> DATA LISTING
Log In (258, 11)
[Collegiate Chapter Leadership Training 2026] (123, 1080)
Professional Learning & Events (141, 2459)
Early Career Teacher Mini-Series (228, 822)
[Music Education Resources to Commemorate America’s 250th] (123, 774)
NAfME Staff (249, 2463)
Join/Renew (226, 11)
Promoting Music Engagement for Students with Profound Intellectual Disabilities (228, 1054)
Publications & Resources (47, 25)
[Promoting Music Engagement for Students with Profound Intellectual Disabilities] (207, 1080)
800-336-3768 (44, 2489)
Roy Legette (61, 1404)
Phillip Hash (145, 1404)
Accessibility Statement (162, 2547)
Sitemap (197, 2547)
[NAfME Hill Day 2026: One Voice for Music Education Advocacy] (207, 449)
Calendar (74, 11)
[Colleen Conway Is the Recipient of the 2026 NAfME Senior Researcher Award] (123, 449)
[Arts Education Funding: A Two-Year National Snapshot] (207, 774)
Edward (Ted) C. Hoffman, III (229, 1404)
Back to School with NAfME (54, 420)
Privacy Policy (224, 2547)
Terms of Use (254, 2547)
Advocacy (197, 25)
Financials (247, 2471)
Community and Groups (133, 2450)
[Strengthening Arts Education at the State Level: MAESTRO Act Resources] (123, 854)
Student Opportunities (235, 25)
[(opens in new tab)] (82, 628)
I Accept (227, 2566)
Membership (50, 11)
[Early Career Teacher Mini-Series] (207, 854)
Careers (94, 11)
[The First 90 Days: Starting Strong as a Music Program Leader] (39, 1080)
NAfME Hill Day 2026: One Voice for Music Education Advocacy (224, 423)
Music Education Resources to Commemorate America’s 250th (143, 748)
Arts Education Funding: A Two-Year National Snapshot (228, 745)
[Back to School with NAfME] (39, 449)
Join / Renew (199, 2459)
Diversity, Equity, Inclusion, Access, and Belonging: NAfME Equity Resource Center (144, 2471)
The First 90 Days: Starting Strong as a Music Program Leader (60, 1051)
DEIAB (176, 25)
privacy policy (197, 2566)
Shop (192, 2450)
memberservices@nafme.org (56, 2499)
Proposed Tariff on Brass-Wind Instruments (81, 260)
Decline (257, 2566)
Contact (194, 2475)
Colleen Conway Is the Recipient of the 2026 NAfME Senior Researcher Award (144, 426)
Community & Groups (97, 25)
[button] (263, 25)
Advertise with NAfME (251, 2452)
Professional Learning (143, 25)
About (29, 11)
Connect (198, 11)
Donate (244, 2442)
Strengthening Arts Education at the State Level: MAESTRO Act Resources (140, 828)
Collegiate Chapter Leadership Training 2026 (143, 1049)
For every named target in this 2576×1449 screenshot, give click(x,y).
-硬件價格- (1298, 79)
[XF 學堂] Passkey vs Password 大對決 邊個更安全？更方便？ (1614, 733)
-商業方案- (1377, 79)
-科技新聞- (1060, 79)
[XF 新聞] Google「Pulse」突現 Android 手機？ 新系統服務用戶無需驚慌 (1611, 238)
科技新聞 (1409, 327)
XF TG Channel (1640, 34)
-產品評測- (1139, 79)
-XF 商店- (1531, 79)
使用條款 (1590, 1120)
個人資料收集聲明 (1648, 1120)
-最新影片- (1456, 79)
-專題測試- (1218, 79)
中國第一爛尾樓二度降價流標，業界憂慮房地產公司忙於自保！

> REQUIREMENT
Beginning with the line holding "NAfME Staff (249, 2463)" and ending with the line holding "Sitemap (197, 2547)", write out the stretch of material above exactly; add no further lines.

> RESULT BELOW
NAfME Staff (249, 2463)
Join/Renew (226, 11)
Promoting Music Engagement for Students with Profound Intellectual Disabilities (228, 1054)
Publications & Resources (47, 25)
[Promoting Music Engagement for Students with Profound Intellectual Disabilities] (207, 1080)
800-336-3768 (44, 2489)
Roy Legette (61, 1404)
Phillip Hash (145, 1404)
Accessibility Statement (162, 2547)
Sitemap (197, 2547)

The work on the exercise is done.